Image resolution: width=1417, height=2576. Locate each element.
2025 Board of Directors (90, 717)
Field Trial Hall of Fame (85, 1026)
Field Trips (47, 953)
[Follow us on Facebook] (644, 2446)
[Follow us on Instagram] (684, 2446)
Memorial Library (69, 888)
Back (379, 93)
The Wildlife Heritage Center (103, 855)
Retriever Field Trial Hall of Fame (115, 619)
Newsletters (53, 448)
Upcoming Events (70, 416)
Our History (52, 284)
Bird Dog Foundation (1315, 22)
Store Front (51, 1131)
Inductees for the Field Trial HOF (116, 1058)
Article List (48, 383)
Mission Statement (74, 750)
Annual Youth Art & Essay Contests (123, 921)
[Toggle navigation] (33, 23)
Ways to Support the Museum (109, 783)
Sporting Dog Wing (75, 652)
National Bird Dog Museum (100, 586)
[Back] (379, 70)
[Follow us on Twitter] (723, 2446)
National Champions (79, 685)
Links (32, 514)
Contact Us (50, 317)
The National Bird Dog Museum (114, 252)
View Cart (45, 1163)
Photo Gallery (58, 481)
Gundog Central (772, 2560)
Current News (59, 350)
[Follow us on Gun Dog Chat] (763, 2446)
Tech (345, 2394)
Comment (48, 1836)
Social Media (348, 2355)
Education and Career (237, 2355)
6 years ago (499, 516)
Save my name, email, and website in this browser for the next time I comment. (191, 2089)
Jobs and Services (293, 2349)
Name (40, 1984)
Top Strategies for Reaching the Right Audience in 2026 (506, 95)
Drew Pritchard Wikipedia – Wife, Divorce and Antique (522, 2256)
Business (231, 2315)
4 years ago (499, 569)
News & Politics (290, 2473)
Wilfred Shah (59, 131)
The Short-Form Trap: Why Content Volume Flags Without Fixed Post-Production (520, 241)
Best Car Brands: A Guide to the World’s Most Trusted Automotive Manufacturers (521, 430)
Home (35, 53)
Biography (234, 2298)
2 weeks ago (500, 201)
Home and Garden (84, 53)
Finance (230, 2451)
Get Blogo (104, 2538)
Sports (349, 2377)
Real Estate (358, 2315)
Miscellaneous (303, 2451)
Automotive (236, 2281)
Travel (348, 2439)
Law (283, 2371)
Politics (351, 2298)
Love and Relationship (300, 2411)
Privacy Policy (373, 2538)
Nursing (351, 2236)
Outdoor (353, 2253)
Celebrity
========================================================================
- Exercise aim -
Once the line containing "Upcoming Events (70, 416)" has been retyped, stop. Begin at the first line of the material and reproduce every line up to it exactly.

- Problem solution -
Image resolution: width=1417, height=2576. Locate each element.
2025 Board of Directors (90, 717)
Field Trial Hall of Fame (85, 1026)
Field Trips (47, 953)
[Follow us on Facebook] (644, 2446)
[Follow us on Instagram] (684, 2446)
Memorial Library (69, 888)
Back (379, 93)
The Wildlife Heritage Center (103, 855)
Retriever Field Trial Hall of Fame (115, 619)
Newsletters (53, 448)
Upcoming Events (70, 416)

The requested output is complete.